NHMDenmark / Mass-Digitizer

Common repo for the DaSSCo team
Apache License 2.0
1 stars 0 forks source link

New taxon name that includes author name prevents rank determination. #484

Closed FedorSteeman closed 4 months ago

FedorSteeman commented 4 months ago

If the full name of a novel taxon (i.e. unknown to the taxon spine) is entered including any author names, this would mess up the code trying to guess the taxon rank. Leaving out the author name will make it harder to precisely identify the taxon in question. So there should be some way to include author name without causing problems for rank guessing.

FedorSteeman commented 4 months ago

I cannot think any clever solution that would not require special action from the side of the digitizer... This is because the author field is quite unpredictable as far as number of tokens and punctuation.

There are the following options:

  1. Add an extra input field for the author name alone
  2. Instruct the digitizer to separate author from the rest of the full taxon name with an underscore.
  3. Simply have a dropdownlist added from which the digitizer can choose the taxon rank

The latter is probably the most fail-safe.
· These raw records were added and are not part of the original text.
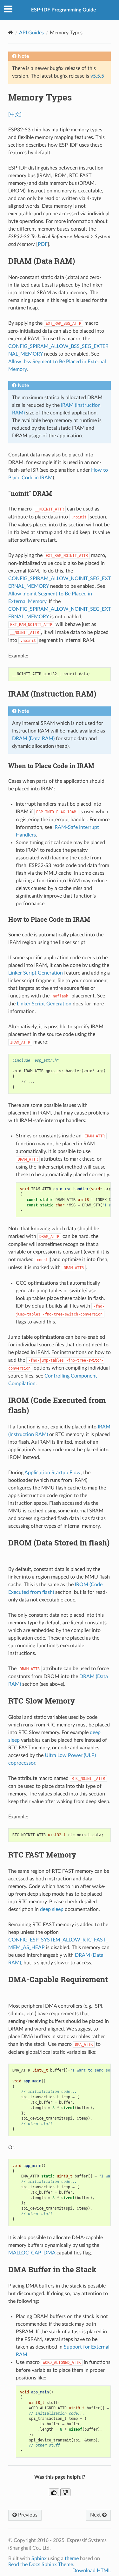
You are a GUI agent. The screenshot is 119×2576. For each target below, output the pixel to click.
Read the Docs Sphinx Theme (40, 2564)
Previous (27, 2514)
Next (96, 2514)
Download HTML (91, 2570)
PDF (43, 244)
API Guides (31, 32)
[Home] (10, 32)
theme (72, 2558)
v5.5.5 (97, 76)
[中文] (15, 114)
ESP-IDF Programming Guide (63, 9)
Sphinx (39, 2558)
@bhsi-snm Please evaluate these suggestions.

bhsi-snm commented 4 months ago

I have discussed it with @chelseagraham. She thinks that underscore + taxon rank dropdown is the best solution, same as you but I think for now we can live with the underscore because we can easily incorporate that (only the _before authorname). It is easiest to implement and would be a minor change in the digitiser's workflow.

FedorSteeman commented 4 months ago

Fixed with latest commit.

@bhsi-snm @chelseagraham Make sure to instruct digitisers that if they add the authorship to a novel/unknown taxon name that this is separated by an underscore and an underscore only. Do not add spaces around the underscore character; It is supposed to be a replacement for a space.

Also note that once the novel name is parsed, the underscore is removed and replaced by a space character.

chelseagraham commented 4 months ago

Just to confirm, this information should be written as Taxon name_Author, year? For example, "Ancylis paludana_Barrett, 1871"?

bhsi-snm commented 4 months ago

@FedorSteeman can you please give a couple of examples to explicitly show how underscore is supposed to be used ?

FedorSteeman commented 4 months ago

@bhsi-snm Exactly as @chelseagraham surmised.

chelseagraham commented 4 months ago

Just as an update: I have communicated to the digitizers the protocol for when encountering new taxon. They informed me that often the folders do not include the year, only author.